**REQUIREMENT**
Return only those lines of the records below in which "size" appears.

Collected data
====

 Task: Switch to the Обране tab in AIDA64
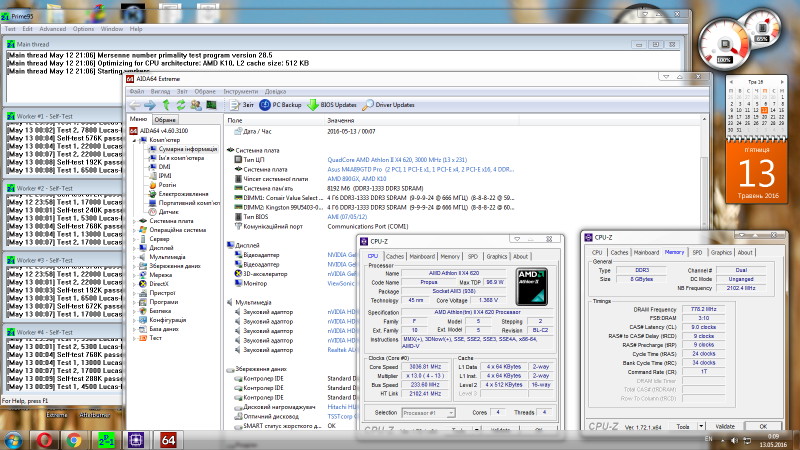[x=165, y=120]
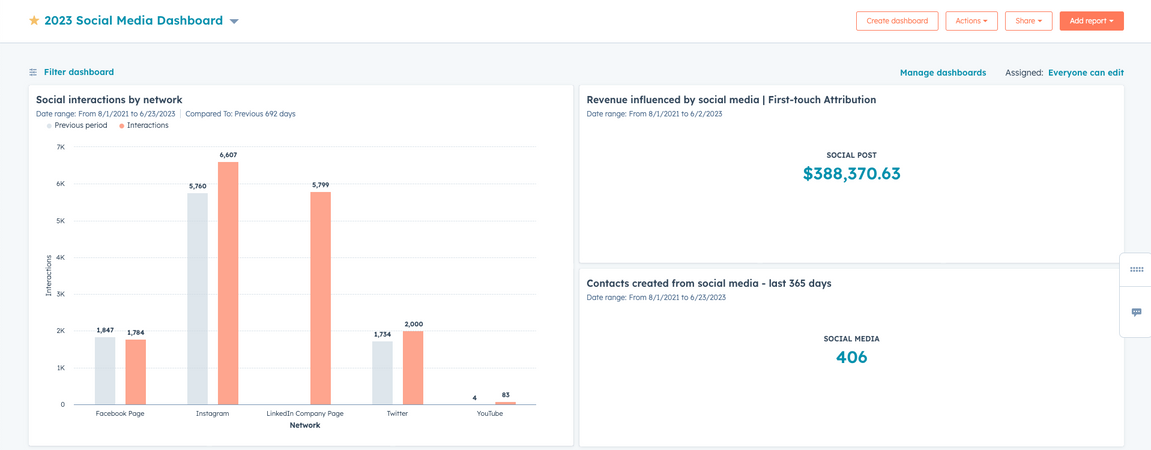This screenshot has width=1151, height=450.
Task: Open the Social interactions by network report title
Action: [x=109, y=100]
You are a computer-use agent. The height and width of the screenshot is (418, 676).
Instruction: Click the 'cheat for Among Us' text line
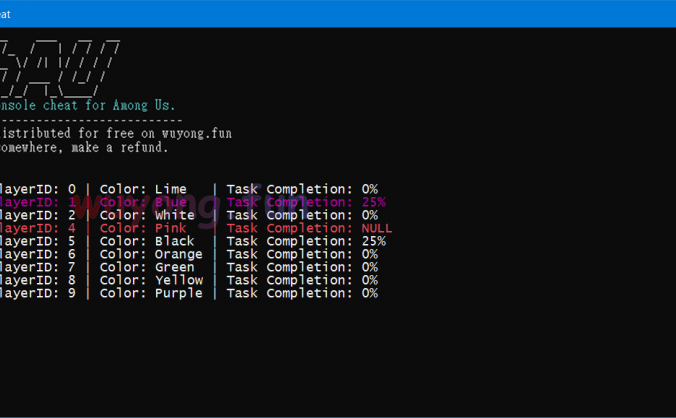pyautogui.click(x=88, y=106)
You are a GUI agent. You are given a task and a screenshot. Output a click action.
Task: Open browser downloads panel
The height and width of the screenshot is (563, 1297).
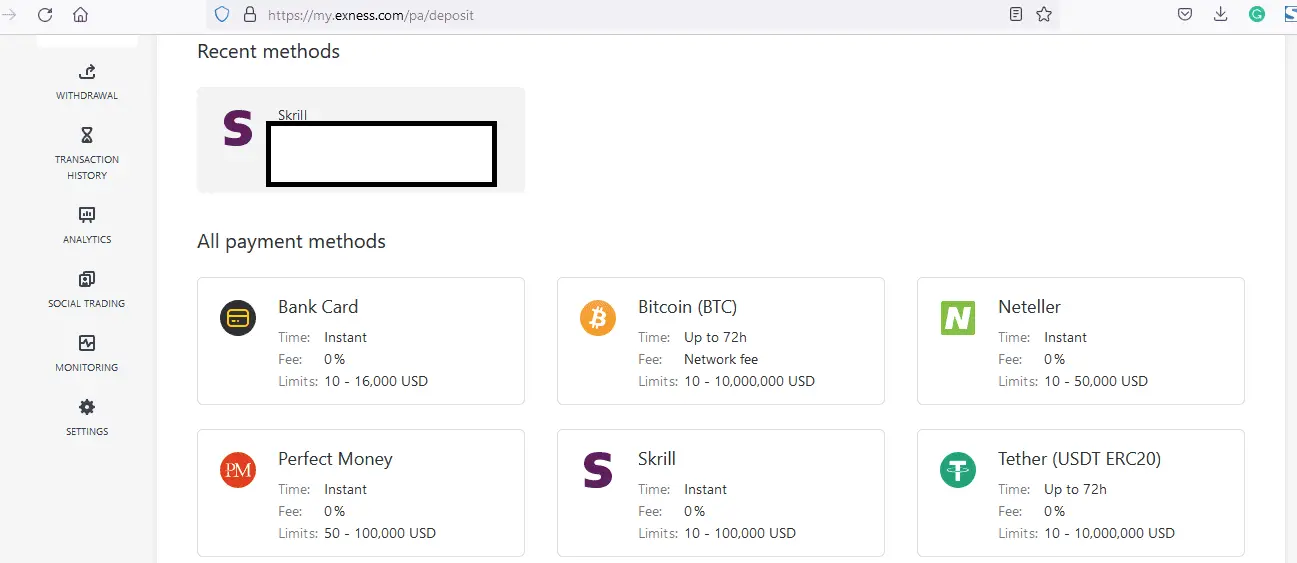[1220, 15]
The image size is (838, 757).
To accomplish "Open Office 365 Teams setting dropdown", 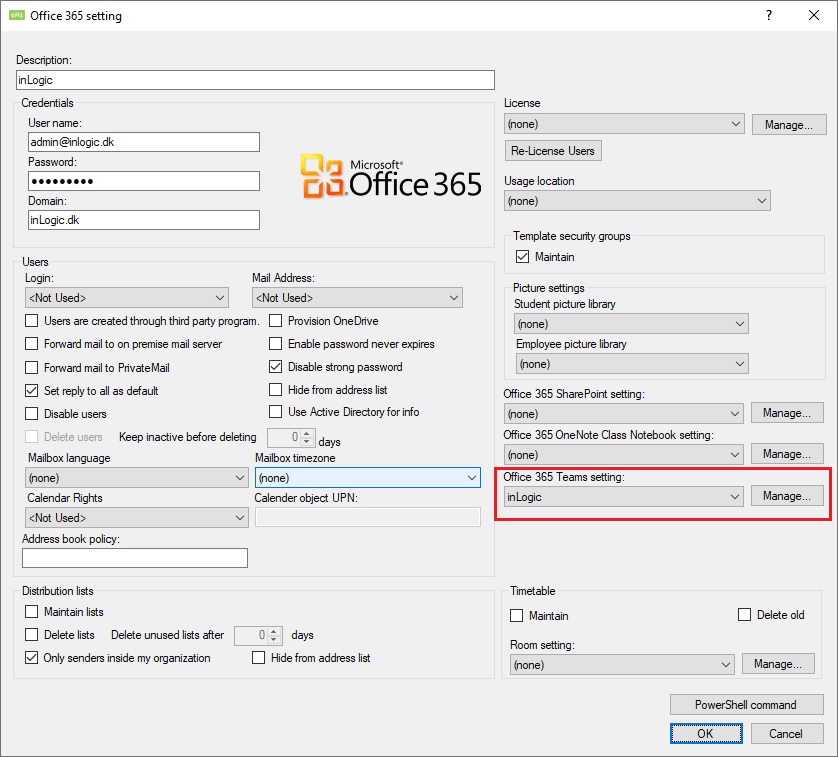I will click(624, 497).
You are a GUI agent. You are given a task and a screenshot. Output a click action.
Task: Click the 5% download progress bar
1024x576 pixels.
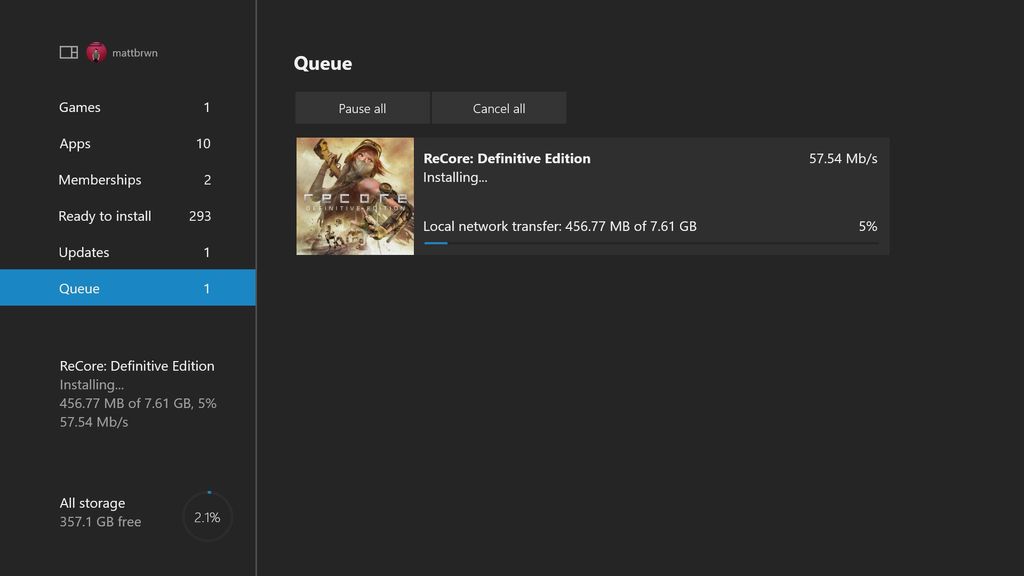point(655,244)
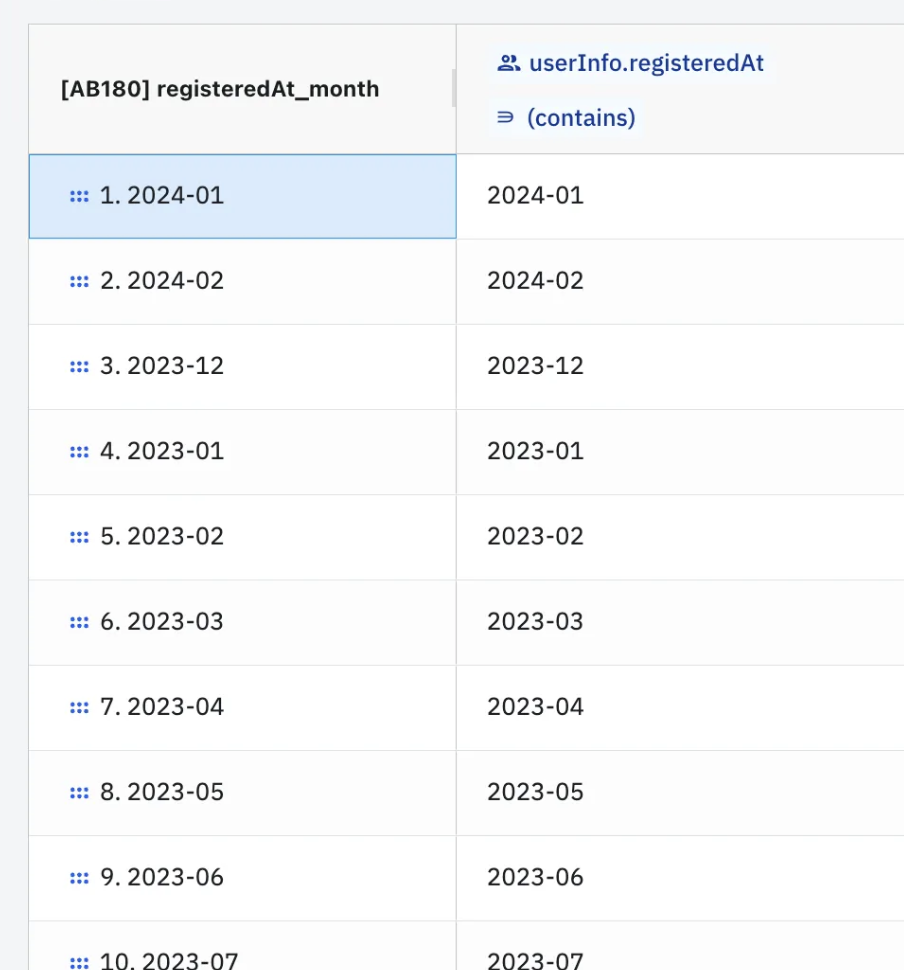This screenshot has height=970, width=904.
Task: Select row label 6. 2023-03
Action: pos(161,622)
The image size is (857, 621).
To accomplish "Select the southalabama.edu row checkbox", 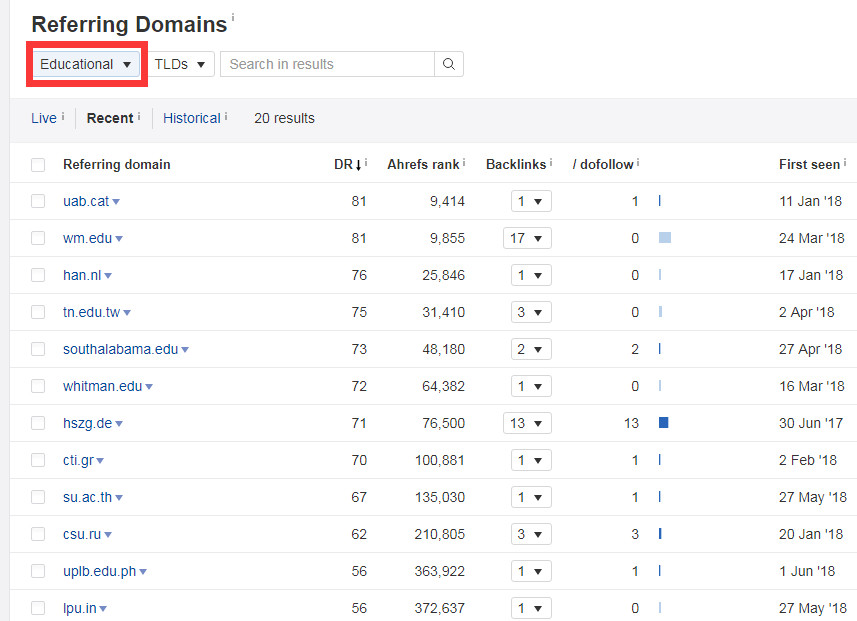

====

**YOUR RESPONSE**
The image size is (838, 757).
The image size is (857, 621).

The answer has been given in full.